Barulah Ale berani membuka matanya. Menengok sedikit ke kaca untuk memastikan apa yang sedang terjadi. Ternyata ada sebuah motor yang kehilangan kendali di tengah keramaian perempatan jalan. Motor lawas yang terpasang keranjang berlapis anyaman di dua sisi belakang. Namun, yang membuat semua tercengang adalah, pengemdi motor yang terjatuh itu adalah seorang perempuan.

Rasa simpati pria itu menggebu. Ia segera turun dari mobil yang sedang dalam keadaan macet bahkan tanpa berucap pada Pak Adi.

"Jangan! Jangan diangkat!" seru Ale pada warga yang hendak mengangkat perempuan yang terluka.

"Gimana, sih? Masa dibiarkan aja?"

Ale mengeluarkan ponsel dari saku, memastikan lagi pada para warga disana, "Sudah ada yang menghubungi ambulans?" Menyadari tak adanya respon tanggap dari mereka. dengan cekatan, Ale menelepon ambulans darurat."

"Ya udah ini kita bawa ke pinggir toko dulu." kata warga lain.

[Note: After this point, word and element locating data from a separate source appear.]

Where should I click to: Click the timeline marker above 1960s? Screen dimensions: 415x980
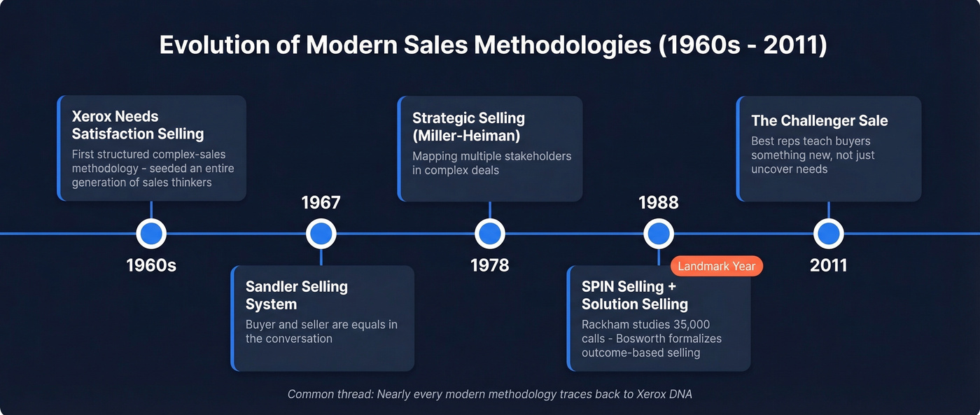(x=151, y=234)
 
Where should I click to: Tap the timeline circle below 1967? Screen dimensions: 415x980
(x=321, y=234)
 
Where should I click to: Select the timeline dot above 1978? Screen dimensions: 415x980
(x=489, y=234)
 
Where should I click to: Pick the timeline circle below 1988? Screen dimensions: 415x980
(x=659, y=234)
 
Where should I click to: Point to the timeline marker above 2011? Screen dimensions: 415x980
(x=828, y=234)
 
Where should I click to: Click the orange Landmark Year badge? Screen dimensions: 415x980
(x=716, y=266)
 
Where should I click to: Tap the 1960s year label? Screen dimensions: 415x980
(x=151, y=265)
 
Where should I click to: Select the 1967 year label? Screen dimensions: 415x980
(x=321, y=203)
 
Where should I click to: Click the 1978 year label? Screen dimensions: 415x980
(x=489, y=265)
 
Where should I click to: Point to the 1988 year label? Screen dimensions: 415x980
(x=659, y=203)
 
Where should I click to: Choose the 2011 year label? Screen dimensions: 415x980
(x=828, y=265)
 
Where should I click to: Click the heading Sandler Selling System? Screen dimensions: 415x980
(x=296, y=295)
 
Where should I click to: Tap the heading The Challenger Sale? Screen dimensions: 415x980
(x=819, y=120)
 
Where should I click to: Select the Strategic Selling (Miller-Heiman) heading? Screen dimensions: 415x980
(x=468, y=127)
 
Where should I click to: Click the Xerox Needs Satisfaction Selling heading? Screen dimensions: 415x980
(x=137, y=125)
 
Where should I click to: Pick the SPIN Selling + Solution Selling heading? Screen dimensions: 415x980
(x=634, y=295)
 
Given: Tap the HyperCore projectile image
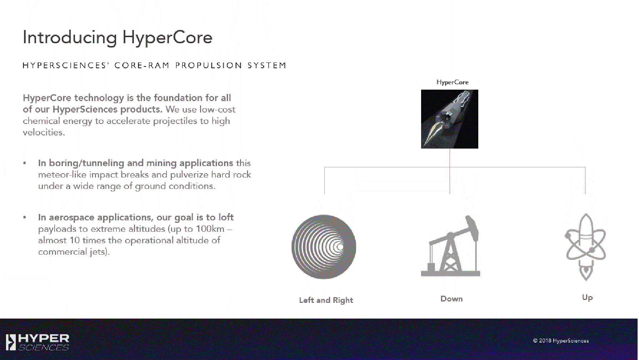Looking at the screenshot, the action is click(449, 119).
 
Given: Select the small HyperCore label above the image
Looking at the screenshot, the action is click(452, 82).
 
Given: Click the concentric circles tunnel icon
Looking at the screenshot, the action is click(324, 247).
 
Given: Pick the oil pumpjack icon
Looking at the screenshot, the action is click(451, 246).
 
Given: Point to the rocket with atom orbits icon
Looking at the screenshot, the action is click(585, 247).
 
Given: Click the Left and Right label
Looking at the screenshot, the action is click(326, 300).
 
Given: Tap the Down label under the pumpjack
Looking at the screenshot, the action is click(451, 299).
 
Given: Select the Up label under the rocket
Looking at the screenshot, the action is click(587, 298).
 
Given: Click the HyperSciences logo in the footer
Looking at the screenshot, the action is click(38, 342).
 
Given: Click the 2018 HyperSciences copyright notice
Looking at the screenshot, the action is click(561, 341).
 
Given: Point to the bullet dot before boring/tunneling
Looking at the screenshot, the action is click(25, 163).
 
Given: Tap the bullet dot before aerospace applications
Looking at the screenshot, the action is click(25, 218).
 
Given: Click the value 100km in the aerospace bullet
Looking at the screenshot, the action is click(210, 229).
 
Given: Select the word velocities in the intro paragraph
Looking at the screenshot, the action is click(44, 132).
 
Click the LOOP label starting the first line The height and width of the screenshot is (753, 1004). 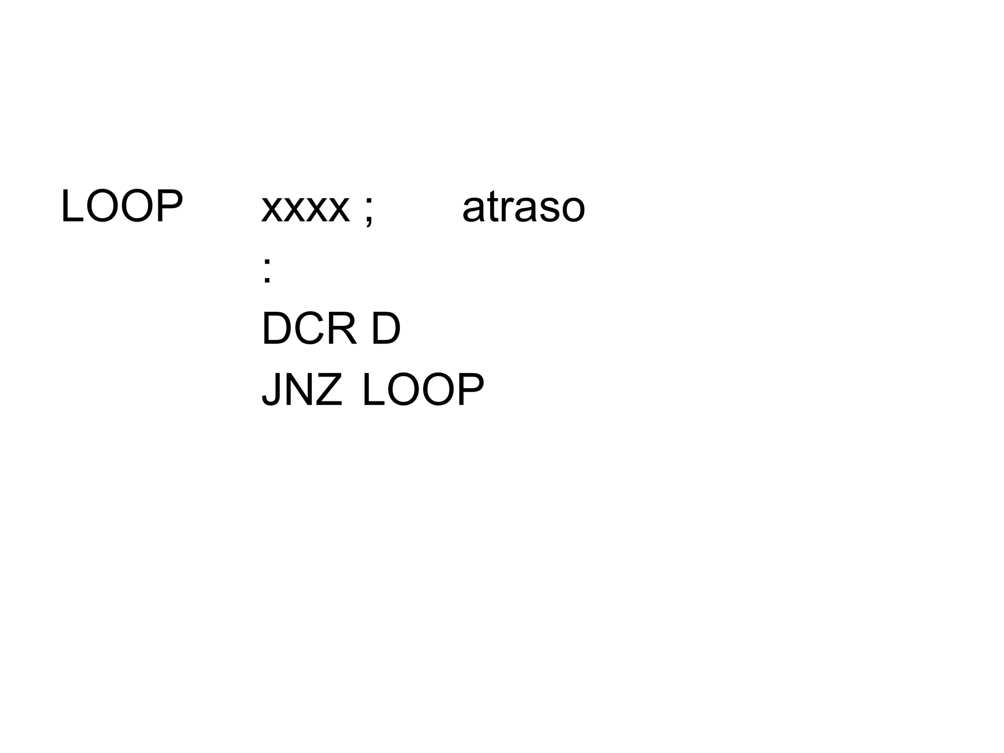[x=122, y=206]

"Jangan! Kita nggak tau apa yang dia alami. Nanti kalau salah-salah, kita mengenai bagian luka yang tak terlihat, gimana? apa tidak lebih membahayakan?" tegas Ale menjelaskan yang pada akhirnya membuat warga perlahan mengerti. Walau tak sepenuhnya. "Kecuali kalau ada diantara kita semua yang merupakan tenaga medis." lanjutnya.

Ale menarik bagian atas celananya agar lebih nyaman untuk berjongkok. Menjangkau perempuan korban kecelakaan tersebut yang sedang merintih kesakitan.

"Tahan dulu, ya, Teh.. sebentar lagi ambulans dat---." Ale mendadak menghentikan kalimatnya saat mendapati persis wajah gadis yang tetap bersinar walau sedang terluka, "---Lynn?"

Bahkan saat namanya disebut, gadis itu hanya bisa menaikkan satu alis. Antara kesakitan dan berusaha menerka siapa pria rupawan di hadapannya.